I used some of my December bonus to buy an iPad Pro and a pencil, thinking it might be faster to trace illustrations and to scan them in and clean them up in Photoshop. In the long run, it will probably be faster. In the short term, however, it is been an excuse to play just for the sake of playing. I have generated five or 10 iterations of the first page of my book, not making any progress and yet, making tons of it.

After three months where every moment of my life was defined by functionality, sometimes being able to make art just for the sake of art is progress.

Process and Procedure


“Dweezil’s Big To-Do” is the working title of a kids book that started as a way to learn the procedure of storyboarding and laying out a children’s book.  As it happened, it was also a way to document the processes by which Thing2 manages to avoid ever truly cleaning his room.   

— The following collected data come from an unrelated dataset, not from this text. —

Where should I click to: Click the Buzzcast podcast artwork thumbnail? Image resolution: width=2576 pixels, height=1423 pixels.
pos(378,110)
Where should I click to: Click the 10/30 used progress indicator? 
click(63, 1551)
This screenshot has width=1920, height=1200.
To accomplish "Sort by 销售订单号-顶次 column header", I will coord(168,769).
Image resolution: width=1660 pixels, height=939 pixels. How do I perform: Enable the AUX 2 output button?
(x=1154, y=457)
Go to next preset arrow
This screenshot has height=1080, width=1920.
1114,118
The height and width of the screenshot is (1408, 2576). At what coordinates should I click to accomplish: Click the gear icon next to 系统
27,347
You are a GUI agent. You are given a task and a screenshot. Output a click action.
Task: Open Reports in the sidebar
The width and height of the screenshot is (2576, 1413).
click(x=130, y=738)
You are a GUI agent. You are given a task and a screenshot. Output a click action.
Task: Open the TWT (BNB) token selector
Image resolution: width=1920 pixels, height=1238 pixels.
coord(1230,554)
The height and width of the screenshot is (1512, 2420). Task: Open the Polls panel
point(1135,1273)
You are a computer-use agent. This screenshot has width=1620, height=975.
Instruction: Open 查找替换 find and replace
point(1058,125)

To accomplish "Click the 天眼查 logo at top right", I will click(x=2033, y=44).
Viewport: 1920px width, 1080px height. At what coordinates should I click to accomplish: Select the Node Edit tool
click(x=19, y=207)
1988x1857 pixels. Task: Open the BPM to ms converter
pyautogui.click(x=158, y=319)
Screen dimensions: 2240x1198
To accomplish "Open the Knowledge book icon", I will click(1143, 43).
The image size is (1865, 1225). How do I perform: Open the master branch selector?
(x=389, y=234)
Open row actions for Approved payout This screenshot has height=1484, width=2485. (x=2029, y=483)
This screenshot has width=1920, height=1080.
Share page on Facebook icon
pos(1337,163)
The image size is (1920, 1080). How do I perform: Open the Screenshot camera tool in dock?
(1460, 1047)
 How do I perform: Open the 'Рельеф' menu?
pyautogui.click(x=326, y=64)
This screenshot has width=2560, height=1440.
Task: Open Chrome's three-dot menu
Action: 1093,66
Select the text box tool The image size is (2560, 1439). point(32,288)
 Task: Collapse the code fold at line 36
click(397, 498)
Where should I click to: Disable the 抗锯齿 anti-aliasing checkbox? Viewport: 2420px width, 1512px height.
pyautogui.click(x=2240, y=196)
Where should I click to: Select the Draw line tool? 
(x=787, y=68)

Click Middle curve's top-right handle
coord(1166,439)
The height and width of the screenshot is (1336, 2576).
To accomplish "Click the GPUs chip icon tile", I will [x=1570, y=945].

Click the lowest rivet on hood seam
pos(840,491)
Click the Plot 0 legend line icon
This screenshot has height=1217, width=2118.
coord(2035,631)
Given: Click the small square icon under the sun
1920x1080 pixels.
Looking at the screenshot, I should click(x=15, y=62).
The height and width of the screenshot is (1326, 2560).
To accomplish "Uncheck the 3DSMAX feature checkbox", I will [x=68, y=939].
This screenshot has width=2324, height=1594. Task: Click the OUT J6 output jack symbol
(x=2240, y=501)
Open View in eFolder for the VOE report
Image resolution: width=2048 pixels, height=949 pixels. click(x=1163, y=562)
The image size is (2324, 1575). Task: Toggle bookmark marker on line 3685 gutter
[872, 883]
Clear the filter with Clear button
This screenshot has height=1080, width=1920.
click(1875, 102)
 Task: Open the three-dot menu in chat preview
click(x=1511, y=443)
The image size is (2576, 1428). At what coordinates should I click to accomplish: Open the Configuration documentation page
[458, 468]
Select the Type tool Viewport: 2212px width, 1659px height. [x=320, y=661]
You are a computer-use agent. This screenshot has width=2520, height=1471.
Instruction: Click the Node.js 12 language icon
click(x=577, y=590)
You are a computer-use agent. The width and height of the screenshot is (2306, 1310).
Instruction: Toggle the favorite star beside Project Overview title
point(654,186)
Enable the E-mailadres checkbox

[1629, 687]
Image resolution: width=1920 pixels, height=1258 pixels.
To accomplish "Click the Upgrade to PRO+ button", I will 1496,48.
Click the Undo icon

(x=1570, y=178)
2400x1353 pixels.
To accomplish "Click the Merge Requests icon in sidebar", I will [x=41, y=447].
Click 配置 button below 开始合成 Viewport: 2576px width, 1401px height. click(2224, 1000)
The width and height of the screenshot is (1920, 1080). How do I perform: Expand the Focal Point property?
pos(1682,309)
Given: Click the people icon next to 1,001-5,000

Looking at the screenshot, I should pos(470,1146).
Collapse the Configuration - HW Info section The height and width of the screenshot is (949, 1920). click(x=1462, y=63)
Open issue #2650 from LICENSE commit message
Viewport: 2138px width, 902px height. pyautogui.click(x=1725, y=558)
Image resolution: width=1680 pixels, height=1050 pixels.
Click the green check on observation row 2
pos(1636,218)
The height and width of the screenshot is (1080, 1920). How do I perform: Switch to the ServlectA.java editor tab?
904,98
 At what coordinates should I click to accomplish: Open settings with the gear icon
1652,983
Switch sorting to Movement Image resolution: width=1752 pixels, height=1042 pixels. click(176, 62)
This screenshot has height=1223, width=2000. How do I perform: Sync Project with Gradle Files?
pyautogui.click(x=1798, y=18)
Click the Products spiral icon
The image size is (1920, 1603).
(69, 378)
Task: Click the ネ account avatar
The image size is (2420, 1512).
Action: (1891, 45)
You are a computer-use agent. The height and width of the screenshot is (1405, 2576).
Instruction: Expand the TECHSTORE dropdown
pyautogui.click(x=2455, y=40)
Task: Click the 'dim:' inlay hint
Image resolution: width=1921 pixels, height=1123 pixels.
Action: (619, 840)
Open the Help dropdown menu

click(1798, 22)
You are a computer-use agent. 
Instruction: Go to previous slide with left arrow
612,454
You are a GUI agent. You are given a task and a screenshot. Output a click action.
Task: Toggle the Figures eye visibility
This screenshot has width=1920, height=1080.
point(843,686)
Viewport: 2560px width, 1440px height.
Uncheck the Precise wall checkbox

I’m planning on offering signed copies of the book using grey ink to match my hair.

A Perfect Plan

What started as an exercise in learning to storyboard a kid’s book for The Truth About Trolls has morphed into it’s own project–a way for me to laugh instead of cry about the eternal black hole that is T2’s room.

I’m almost done inking the drawings for “Dweezil’s Perfect Plan.” T2 has been happy to contribute his Defcon 5 messy room — one of the perils of encouraging creativity in your kid — for me to use as life model. 

The plan after the inking is to convince T2 that it’s time to move to Defcon 1, but as the past few weeks have shown, even the most perfect plan can produce unexpected results.